**Listed records:**
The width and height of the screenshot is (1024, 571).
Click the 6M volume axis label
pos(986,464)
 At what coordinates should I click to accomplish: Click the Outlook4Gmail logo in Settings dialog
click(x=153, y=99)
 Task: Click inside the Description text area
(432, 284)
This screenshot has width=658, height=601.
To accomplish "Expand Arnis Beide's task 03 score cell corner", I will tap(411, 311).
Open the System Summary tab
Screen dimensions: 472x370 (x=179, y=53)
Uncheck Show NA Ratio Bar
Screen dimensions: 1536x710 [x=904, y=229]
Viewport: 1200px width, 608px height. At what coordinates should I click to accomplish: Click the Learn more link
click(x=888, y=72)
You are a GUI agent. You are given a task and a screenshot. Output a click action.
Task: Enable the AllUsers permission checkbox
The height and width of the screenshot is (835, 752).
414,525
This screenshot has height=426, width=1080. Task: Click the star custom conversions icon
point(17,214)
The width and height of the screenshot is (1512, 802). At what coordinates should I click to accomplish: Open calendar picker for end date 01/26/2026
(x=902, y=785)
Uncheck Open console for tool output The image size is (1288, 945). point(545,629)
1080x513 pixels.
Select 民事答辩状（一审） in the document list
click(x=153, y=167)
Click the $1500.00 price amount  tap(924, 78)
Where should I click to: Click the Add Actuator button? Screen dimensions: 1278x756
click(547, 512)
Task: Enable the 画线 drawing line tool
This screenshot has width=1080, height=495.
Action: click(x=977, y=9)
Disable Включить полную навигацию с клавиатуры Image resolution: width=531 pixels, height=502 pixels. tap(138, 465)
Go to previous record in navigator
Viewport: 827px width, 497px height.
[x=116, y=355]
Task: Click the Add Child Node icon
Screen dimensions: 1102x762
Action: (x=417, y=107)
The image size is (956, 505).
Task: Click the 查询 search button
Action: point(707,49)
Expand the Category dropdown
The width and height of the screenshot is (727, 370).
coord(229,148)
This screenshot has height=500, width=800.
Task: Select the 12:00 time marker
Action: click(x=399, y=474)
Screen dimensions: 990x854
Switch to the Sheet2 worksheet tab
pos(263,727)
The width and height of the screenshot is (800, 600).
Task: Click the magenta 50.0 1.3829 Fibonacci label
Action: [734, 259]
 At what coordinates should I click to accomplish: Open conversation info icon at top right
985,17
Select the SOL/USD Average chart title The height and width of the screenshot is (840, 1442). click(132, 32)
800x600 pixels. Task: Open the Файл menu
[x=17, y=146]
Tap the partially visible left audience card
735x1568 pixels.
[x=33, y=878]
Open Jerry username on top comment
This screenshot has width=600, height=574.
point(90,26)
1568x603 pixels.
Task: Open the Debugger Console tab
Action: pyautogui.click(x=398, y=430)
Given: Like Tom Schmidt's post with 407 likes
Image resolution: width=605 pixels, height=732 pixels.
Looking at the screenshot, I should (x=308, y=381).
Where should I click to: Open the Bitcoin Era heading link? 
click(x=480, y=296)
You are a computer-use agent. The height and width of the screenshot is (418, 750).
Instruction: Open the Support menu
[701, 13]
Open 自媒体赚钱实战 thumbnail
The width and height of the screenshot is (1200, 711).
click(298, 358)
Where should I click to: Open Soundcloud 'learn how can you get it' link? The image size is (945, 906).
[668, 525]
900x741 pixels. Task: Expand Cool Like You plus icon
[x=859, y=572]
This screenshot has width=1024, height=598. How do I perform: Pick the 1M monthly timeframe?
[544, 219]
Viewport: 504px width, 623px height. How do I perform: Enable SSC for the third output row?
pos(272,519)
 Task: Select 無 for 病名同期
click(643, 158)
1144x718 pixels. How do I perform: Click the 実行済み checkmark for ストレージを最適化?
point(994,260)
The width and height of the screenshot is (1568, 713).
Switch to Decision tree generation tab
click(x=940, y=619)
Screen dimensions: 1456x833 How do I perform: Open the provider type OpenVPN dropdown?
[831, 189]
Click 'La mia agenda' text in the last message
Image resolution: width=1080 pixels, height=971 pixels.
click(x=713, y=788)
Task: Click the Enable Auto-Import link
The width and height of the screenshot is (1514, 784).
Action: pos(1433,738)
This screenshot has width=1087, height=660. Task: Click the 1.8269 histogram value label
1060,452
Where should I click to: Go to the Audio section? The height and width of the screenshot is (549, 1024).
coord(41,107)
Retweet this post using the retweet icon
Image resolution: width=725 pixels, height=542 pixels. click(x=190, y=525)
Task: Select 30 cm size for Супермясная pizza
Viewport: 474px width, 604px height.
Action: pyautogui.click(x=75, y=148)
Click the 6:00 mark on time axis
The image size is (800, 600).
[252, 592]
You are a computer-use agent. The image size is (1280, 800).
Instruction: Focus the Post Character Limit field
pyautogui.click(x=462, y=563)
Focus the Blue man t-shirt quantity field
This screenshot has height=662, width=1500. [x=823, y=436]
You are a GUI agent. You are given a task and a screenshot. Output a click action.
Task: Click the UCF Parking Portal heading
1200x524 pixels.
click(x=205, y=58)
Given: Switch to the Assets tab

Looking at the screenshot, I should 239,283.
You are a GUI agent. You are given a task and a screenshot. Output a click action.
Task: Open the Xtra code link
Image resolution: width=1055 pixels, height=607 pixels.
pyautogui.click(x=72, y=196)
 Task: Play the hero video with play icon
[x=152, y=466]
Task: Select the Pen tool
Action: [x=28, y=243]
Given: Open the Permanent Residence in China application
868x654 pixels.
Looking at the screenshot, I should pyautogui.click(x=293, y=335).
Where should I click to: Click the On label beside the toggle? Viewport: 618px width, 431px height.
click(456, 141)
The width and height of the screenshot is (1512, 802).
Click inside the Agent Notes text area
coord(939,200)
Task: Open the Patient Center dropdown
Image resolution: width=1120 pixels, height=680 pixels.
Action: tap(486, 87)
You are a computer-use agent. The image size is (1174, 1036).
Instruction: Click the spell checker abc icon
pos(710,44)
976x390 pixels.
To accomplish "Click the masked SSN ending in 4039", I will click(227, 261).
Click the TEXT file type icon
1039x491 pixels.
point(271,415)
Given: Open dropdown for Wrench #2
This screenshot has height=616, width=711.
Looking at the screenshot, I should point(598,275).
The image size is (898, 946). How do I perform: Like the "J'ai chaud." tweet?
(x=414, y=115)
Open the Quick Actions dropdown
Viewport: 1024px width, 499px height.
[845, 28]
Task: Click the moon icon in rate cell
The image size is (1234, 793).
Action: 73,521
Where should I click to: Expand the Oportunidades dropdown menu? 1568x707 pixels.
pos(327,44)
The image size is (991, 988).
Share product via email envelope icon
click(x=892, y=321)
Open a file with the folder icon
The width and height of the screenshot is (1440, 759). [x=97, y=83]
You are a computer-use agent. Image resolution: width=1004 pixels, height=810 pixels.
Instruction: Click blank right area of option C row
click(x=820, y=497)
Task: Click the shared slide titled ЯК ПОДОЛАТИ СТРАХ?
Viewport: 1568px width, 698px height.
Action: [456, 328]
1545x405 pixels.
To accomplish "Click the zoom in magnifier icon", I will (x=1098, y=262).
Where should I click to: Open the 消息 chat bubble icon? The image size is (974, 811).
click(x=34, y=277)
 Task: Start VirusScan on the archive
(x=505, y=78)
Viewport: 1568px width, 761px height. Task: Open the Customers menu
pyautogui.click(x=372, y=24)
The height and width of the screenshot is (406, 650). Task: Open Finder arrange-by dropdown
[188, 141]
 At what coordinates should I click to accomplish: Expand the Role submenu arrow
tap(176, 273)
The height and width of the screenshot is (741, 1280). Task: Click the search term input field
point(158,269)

**What is needed:**
Whatever the material above holds, copy it over exactly, line by line.

**Output below:**
The width and height of the screenshot is (1024, 571).
Click the 6M volume axis label
pos(986,464)
 At what coordinates should I click to accomplish: Click the Outlook4Gmail logo in Settings dialog
click(x=153, y=99)
 Task: Click inside the Description text area
(432, 284)
This screenshot has width=658, height=601.
To accomplish "Expand Arnis Beide's task 03 score cell corner", I will tap(411, 311).
Open the System Summary tab
Screen dimensions: 472x370 (x=179, y=53)
Uncheck Show NA Ratio Bar
Screen dimensions: 1536x710 [x=904, y=229]
Viewport: 1200px width, 608px height. At what coordinates should I click to accomplish: Click the Learn more link
click(x=888, y=72)
You are a GUI agent. You are given a task and a screenshot. Output a click action.
Task: Enable the AllUsers permission checkbox
The height and width of the screenshot is (835, 752).
414,525
This screenshot has height=426, width=1080. Task: Click the star custom conversions icon
point(17,214)
The width and height of the screenshot is (1512, 802). At what coordinates should I click to accomplish: Open calendar picker for end date 01/26/2026
(x=902, y=785)
Uncheck Open console for tool output The image size is (1288, 945). point(545,629)
1080x513 pixels.
Select 民事答辩状（一审） in the document list
click(x=153, y=167)
Click the $1500.00 price amount  tap(924, 78)
Where should I click to: Click the Add Actuator button? Screen dimensions: 1278x756
click(547, 512)
Task: Enable the 画线 drawing line tool
This screenshot has width=1080, height=495.
Action: click(x=977, y=9)
Disable Включить полную навигацию с клавиатуры Image resolution: width=531 pixels, height=502 pixels. tap(138, 465)
Go to previous record in navigator
Viewport: 827px width, 497px height.
[x=116, y=355]
Task: Click the Add Child Node icon
Screen dimensions: 1102x762
Action: (x=417, y=107)
The image size is (956, 505).
Task: Click the 查询 search button
Action: point(707,49)
Expand the Category dropdown
The width and height of the screenshot is (727, 370).
coord(229,148)
This screenshot has height=500, width=800.
Task: Select the 12:00 time marker
Action: click(x=399, y=474)
Screen dimensions: 990x854
Switch to the Sheet2 worksheet tab
pos(263,727)
The width and height of the screenshot is (800, 600).
Task: Click the magenta 50.0 1.3829 Fibonacci label
Action: [734, 259]
 At what coordinates should I click to accomplish: Open conversation info icon at top right
985,17
Select the SOL/USD Average chart title The height and width of the screenshot is (840, 1442). click(132, 32)
800x600 pixels. Task: Open the Файл menu
[x=17, y=146]
Tap the partially visible left audience card
735x1568 pixels.
[x=33, y=878]
Open Jerry username on top comment
This screenshot has width=600, height=574.
point(90,26)
1568x603 pixels.
Task: Open the Debugger Console tab
Action: pyautogui.click(x=398, y=430)
Given: Like Tom Schmidt's post with 407 likes
Image resolution: width=605 pixels, height=732 pixels.
Looking at the screenshot, I should (x=308, y=381).
Where should I click to: Open the Bitcoin Era heading link? 
click(x=480, y=296)
You are a computer-use agent. The height and width of the screenshot is (418, 750).
Instruction: Open the Support menu
[701, 13]
Open 自媒体赚钱实战 thumbnail
The width and height of the screenshot is (1200, 711).
click(298, 358)
Where should I click to: Open Soundcloud 'learn how can you get it' link? The image size is (945, 906).
[668, 525]
900x741 pixels. Task: Expand Cool Like You plus icon
[x=859, y=572]
This screenshot has width=1024, height=598. How do I perform: Pick the 1M monthly timeframe?
[544, 219]
Viewport: 504px width, 623px height. How do I perform: Enable SSC for the third output row?
pos(272,519)
 Task: Select 無 for 病名同期
click(643, 158)
1144x718 pixels. How do I perform: Click the 実行済み checkmark for ストレージを最適化?
point(994,260)
The width and height of the screenshot is (1568, 713).
Switch to Decision tree generation tab
click(x=940, y=619)
Screen dimensions: 1456x833 How do I perform: Open the provider type OpenVPN dropdown?
[831, 189]
Click 'La mia agenda' text in the last message
Image resolution: width=1080 pixels, height=971 pixels.
click(x=713, y=788)
Task: Click the Enable Auto-Import link
The width and height of the screenshot is (1514, 784).
Action: pos(1433,738)
This screenshot has width=1087, height=660. Task: Click the 1.8269 histogram value label
1060,452
Where should I click to: Go to the Audio section? The height and width of the screenshot is (549, 1024).
coord(41,107)
Retweet this post using the retweet icon
Image resolution: width=725 pixels, height=542 pixels. click(x=190, y=525)
Task: Select 30 cm size for Супермясная pizza
Viewport: 474px width, 604px height.
Action: pyautogui.click(x=75, y=148)
Click the 6:00 mark on time axis
The image size is (800, 600).
[252, 592]
You are a computer-use agent. The image size is (1280, 800).
Instruction: Focus the Post Character Limit field
pyautogui.click(x=462, y=563)
Focus the Blue man t-shirt quantity field
This screenshot has height=662, width=1500. [x=823, y=436]
You are a GUI agent. You are given a task and a screenshot. Output a click action.
Task: Click the UCF Parking Portal heading
1200x524 pixels.
click(x=205, y=58)
Given: Switch to the Assets tab

Looking at the screenshot, I should 239,283.
You are a GUI agent. You are given a task and a screenshot. Output a click action.
Task: Open the Xtra code link
Image resolution: width=1055 pixels, height=607 pixels.
pyautogui.click(x=72, y=196)
 Task: Play the hero video with play icon
[x=152, y=466]
Task: Select the Pen tool
Action: [x=28, y=243]
Given: Open the Permanent Residence in China application
868x654 pixels.
Looking at the screenshot, I should pyautogui.click(x=293, y=335).
Where should I click to: Click the On label beside the toggle? Viewport: 618px width, 431px height.
click(456, 141)
The width and height of the screenshot is (1512, 802).
Click inside the Agent Notes text area
coord(939,200)
Task: Open the Patient Center dropdown
Image resolution: width=1120 pixels, height=680 pixels.
Action: tap(486, 87)
You are a computer-use agent. The image size is (1174, 1036).
Instruction: Click the spell checker abc icon
pos(710,44)
976x390 pixels.
To accomplish "Click the masked SSN ending in 4039", I will click(227, 261).
Click the TEXT file type icon
1039x491 pixels.
point(271,415)
Given: Open dropdown for Wrench #2
This screenshot has height=616, width=711.
Looking at the screenshot, I should point(598,275).
The image size is (898, 946). How do I perform: Like the "J'ai chaud." tweet?
(x=414, y=115)
Open the Quick Actions dropdown
Viewport: 1024px width, 499px height.
[845, 28]
Task: Click the moon icon in rate cell
The image size is (1234, 793).
Action: 73,521
Where should I click to: Expand the Oportunidades dropdown menu? 1568x707 pixels.
pos(327,44)
The image size is (991, 988).
Share product via email envelope icon
click(x=892, y=321)
Open a file with the folder icon
The width and height of the screenshot is (1440, 759). [x=97, y=83]
You are a computer-use agent. Image resolution: width=1004 pixels, height=810 pixels.
Instruction: Click blank right area of option C row
click(x=820, y=497)
Task: Click the shared slide titled ЯК ПОДОЛАТИ СТРАХ?
Viewport: 1568px width, 698px height.
Action: [456, 328]
1545x405 pixels.
To accomplish "Click the zoom in magnifier icon", I will (x=1098, y=262).
Where should I click to: Open the 消息 chat bubble icon? The image size is (974, 811).
click(x=34, y=277)
 Task: Start VirusScan on the archive
(x=505, y=78)
Viewport: 1568px width, 761px height. Task: Open the Customers menu
pyautogui.click(x=372, y=24)
The height and width of the screenshot is (406, 650). Task: Open Finder arrange-by dropdown
[188, 141]
 At what coordinates should I click to accomplish: Expand the Role submenu arrow
tap(176, 273)
The height and width of the screenshot is (741, 1280). Task: Click the search term input field
point(158,269)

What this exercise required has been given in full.